Je vais y retourner en 2024. Étant suivie par des patients atteints de sclérose en plaques, j’ai décidé d’aller les voir cette année, à pied. Je pensais partir de Thionville mais mon départ se fera à Lille dans le nord fin mai – ce qui concorde avec la journée mondiale de la sclérose en plaques – pour rejoindre Thonon-lès-Bains, lieu de l’association où je suis marraine, au début du mois de juillet. L’idée est de marcher quinze kilomètres quotidiennement pendant un mois et demi. Avant de rejoindre la fin de l’étape de chaque jour, je demanderai à des patients de m’accompagner. Seule différence par rapport à tous mes autres projets, je ne serai pas accompagnée par mon mari Kamel. Il a toujours été là pour moi mais je veux aussi montrer, maintenant que je suis debout, que je peux me débrouiller toute seule. Toutefois, je serai tout de même aidée par quatre personnes pour la logistique.

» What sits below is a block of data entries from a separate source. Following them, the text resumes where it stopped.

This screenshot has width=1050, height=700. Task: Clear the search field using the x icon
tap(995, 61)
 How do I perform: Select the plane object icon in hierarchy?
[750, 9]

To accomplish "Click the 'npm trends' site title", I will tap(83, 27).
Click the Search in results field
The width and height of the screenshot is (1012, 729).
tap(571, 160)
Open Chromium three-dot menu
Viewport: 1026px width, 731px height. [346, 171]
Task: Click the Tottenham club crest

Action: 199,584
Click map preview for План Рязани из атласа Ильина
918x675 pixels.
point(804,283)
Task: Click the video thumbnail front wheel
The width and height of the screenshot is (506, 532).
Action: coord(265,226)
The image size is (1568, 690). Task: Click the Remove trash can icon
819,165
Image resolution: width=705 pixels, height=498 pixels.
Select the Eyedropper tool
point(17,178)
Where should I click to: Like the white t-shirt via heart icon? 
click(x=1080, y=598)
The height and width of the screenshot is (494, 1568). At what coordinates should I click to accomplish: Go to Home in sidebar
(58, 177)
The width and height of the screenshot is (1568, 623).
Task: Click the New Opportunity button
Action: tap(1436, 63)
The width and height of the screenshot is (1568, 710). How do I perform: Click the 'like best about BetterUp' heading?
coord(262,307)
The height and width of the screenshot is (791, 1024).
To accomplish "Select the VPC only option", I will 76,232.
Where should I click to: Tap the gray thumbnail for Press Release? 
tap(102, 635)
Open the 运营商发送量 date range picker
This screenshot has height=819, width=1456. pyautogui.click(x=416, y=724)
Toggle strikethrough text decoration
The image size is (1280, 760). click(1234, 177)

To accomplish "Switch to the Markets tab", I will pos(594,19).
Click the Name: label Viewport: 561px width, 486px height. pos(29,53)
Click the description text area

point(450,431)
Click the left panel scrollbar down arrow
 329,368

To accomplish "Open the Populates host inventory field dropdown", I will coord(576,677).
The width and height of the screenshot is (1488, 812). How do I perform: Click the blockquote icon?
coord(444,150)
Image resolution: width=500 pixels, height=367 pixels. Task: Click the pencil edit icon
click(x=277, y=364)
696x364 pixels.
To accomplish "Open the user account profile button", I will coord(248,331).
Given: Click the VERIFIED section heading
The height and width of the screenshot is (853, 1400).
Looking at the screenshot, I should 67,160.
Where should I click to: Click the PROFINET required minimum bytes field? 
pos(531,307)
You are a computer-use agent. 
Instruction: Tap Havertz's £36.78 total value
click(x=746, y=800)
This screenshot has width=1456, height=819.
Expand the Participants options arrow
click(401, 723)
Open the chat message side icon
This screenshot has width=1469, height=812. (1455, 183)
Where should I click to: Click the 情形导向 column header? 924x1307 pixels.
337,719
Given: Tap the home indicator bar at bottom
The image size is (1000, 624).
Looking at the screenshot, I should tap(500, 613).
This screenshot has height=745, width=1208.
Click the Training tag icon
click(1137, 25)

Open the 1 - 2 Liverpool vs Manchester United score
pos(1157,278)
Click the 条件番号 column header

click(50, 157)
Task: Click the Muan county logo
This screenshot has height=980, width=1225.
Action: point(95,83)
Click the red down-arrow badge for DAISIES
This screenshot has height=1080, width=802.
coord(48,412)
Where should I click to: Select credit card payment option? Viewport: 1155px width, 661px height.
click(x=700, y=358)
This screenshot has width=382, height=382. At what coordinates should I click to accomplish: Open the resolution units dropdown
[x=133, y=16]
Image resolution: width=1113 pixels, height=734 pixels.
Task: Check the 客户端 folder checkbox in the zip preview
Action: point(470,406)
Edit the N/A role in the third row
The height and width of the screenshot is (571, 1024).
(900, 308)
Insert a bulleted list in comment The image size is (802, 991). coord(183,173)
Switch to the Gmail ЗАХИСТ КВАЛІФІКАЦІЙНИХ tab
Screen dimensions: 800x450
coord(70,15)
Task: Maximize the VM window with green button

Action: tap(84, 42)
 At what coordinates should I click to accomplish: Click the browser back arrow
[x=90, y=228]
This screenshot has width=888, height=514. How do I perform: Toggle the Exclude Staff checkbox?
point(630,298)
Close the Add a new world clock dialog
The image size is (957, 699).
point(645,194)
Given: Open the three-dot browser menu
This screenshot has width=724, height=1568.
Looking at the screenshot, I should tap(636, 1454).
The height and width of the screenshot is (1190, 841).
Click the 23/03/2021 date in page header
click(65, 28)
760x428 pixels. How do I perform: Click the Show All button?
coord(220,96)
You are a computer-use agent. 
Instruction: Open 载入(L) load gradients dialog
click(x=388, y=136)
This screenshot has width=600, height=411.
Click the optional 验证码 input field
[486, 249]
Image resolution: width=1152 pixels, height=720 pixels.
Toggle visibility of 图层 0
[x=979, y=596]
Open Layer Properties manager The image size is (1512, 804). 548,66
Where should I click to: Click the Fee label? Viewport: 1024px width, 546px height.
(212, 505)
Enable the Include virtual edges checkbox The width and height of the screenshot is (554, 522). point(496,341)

L’exosquelette t’a fait retrouver la totalité de tes capacités motrices. Comment tu perçois le quotidien pour les personnes à mobilité réduite ?
Il y a tant de choses à faire encore aujourd’hui. Désormais, je n’ai plus besoin de me poser de questions pour me rendre au cinéma, aller au restaurant… On n’anticipe plus, on ne calcule plus, on vit tout simplement. En France, tout est à revoir en termes d’accessibilité. La loi de 2015 relative aux Établissements Recevant du Public (ERP), n’est pas appliquée. La véritable avancée, c’est la loi sur l’Allocation Handicap désormais versée sans conditions.

Pour terminer, comment ton entourage proche a-t-il perçu ta nouvelle verticalité ?
Il y a une chose dont je me souviendrais jusqu’à mon dernier souffle. Lorsque mon petit-fils m’a vu pour la première fois debout, il s’est exclamé : « T’es grande mamie ! » Lui qui ne prend que très rarement la main aux adultes, me serre la mienne lorsque je marche. C’est fabuleux !

*Fauteuil Tout-Terrain qui offre, aux personnes à mobilité réduite, le plaisir des sorties au cœur de la nature et de la montagne, avec les sensations de pilotage du VTT.